Dabei muss man sich auch klar machen, dass ein Vorstellungsgespräch keine Einbahnstraße ist. Der AG stellt sich genauso vor wie der AN.
Bei einer gleichwertigen Alternative will kaum jemand für eine Firma oder Führungskraft arbeiten, die bei 35 Grad nur deswegen eine Krawatte verlangen, weil es hübscher aussieht. So eine Firma kriegt bei gleicher Bezahlung nur die Nulpen. Für die guten Leute muss ein sehr hohes Maß an Schmerzensgeld draufgelegt werden.
Meiner Ansicht nach musst du deine persönliche Vorlieben zum Wohl der Firma mal hintenan stellen. Es ist für die Firm nicht wichtig, was du als stilvoll empfindest. Du solltest dich da eher an den allgemein akzeptierten Regeln orientieren.
Ich verlange von niemandem Krawatte zu tragen, ich meinte nur, dass man damit bei mir im Vorstellungsgespräch Pluspunkte sammelt, da es dem Anlass angemessen ist.
Nachher im Job kann sie ruhig weggelassen werden. Ich lehne auch niemanden ab, nur weil er ohne Sakko zum Vorstellungsgespräch kommt. Aber der sammelt Minuspunkte.
Zum Glück sind wir ein begehrter Konzern, der eher über zu viele als zu wenige Bewerber klagen kann. Das macht die Vorstellung zwar immer noch nicht zu einer Einbahnstraße, aber falls mal jemand ablehnt, was ich zumindest noch nie erlebt habe, stehen genug in der Schlange.

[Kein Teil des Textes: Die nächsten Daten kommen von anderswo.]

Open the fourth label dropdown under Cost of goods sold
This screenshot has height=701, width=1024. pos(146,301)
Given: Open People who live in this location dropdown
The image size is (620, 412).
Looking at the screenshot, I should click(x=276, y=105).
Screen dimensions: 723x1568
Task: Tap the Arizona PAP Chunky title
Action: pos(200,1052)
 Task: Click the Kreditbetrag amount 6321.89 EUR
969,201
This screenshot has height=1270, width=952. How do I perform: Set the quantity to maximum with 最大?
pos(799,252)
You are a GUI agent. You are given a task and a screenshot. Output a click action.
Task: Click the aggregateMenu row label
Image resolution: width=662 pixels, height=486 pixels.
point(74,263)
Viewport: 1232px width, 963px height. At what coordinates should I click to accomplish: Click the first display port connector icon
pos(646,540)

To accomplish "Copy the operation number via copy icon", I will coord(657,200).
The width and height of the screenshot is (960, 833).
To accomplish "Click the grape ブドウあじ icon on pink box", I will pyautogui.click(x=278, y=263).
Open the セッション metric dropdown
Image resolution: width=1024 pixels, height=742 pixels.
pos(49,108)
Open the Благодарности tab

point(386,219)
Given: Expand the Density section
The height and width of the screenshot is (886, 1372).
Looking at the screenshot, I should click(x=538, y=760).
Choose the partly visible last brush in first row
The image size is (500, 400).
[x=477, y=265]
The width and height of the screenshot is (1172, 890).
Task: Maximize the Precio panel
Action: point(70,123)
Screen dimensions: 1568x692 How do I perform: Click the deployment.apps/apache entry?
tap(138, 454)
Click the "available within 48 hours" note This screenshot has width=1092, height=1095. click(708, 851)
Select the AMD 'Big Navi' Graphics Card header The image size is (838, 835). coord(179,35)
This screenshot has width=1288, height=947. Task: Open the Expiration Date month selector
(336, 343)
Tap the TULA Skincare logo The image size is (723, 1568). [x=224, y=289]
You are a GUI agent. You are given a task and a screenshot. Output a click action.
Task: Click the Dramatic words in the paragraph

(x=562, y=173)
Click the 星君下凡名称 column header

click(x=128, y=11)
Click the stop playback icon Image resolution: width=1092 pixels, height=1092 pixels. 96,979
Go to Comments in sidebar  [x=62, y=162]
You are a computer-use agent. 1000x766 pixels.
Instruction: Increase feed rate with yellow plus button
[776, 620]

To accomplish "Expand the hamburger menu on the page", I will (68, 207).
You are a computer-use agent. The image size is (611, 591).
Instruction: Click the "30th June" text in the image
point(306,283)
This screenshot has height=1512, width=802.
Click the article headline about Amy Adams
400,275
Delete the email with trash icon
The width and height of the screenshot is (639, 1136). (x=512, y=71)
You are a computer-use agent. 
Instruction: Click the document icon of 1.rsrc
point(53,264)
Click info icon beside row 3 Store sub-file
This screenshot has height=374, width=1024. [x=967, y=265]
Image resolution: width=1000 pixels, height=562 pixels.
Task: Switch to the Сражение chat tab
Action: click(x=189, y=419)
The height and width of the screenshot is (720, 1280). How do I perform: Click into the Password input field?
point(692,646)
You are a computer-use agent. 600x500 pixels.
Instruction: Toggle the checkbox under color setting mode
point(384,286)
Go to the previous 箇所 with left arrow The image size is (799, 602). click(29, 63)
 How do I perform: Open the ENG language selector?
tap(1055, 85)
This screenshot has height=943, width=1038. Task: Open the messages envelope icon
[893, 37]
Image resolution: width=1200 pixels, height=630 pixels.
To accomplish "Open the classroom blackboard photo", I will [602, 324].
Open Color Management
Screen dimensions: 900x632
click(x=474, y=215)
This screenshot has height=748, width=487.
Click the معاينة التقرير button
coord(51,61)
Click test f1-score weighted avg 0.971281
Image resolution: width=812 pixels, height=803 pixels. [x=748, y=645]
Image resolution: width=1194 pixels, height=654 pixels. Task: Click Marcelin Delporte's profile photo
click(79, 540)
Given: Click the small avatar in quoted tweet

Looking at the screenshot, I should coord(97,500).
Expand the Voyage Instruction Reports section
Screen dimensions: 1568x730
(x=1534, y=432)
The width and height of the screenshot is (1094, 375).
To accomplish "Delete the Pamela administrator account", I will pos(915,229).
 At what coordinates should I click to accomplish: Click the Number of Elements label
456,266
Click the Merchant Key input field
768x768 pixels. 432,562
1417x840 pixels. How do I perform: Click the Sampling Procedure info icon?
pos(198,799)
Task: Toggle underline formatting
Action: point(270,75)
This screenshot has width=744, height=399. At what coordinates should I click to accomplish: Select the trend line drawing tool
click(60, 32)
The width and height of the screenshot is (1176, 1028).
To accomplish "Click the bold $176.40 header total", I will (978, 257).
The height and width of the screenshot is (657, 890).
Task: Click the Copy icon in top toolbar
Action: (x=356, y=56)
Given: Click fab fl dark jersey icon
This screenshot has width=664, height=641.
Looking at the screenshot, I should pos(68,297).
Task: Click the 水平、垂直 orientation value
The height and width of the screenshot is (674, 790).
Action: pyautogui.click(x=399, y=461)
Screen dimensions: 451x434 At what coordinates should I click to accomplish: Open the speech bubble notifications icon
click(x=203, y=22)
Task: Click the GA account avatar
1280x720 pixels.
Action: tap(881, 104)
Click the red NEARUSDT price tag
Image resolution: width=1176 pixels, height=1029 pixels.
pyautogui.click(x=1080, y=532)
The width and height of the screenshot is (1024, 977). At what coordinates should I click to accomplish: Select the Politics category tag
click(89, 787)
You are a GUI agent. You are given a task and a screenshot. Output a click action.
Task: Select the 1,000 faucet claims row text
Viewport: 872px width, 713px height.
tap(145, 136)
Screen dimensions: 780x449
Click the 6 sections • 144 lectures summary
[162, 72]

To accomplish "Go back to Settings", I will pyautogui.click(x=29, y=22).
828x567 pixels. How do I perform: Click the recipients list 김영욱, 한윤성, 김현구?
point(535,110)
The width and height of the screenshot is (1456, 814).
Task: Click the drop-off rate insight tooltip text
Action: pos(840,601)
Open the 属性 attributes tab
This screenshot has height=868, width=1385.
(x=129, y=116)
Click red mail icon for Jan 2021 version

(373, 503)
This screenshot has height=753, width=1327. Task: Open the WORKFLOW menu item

Und was deinen Punkt mit den allgemeinen akzeptierten Regeln angibt: Die gibt es nicht mehr, das ist ja genau das Problem warum wir hier so viel diskutieren. Früher war es einfach, da hieß Vorstellungsgespräch Anzug und Krawatte. Für so ziemlich jede Stelle. Mag nicht jedem gefallen haben, aber jeder wusste wo er dran ist. Heute gibt es keine festen Regeln mehr. Das sieht man hier ja auch gut. Dem einen ist es egal, der andere will unbedingt Anzug mit Krawatte, der nächst will bloß keine Krawatte. Keiner weiß mehr wo er dran ist, und gerade Bewerber sind verunsichert und haben Angst in Fettnäpfchen zu treten.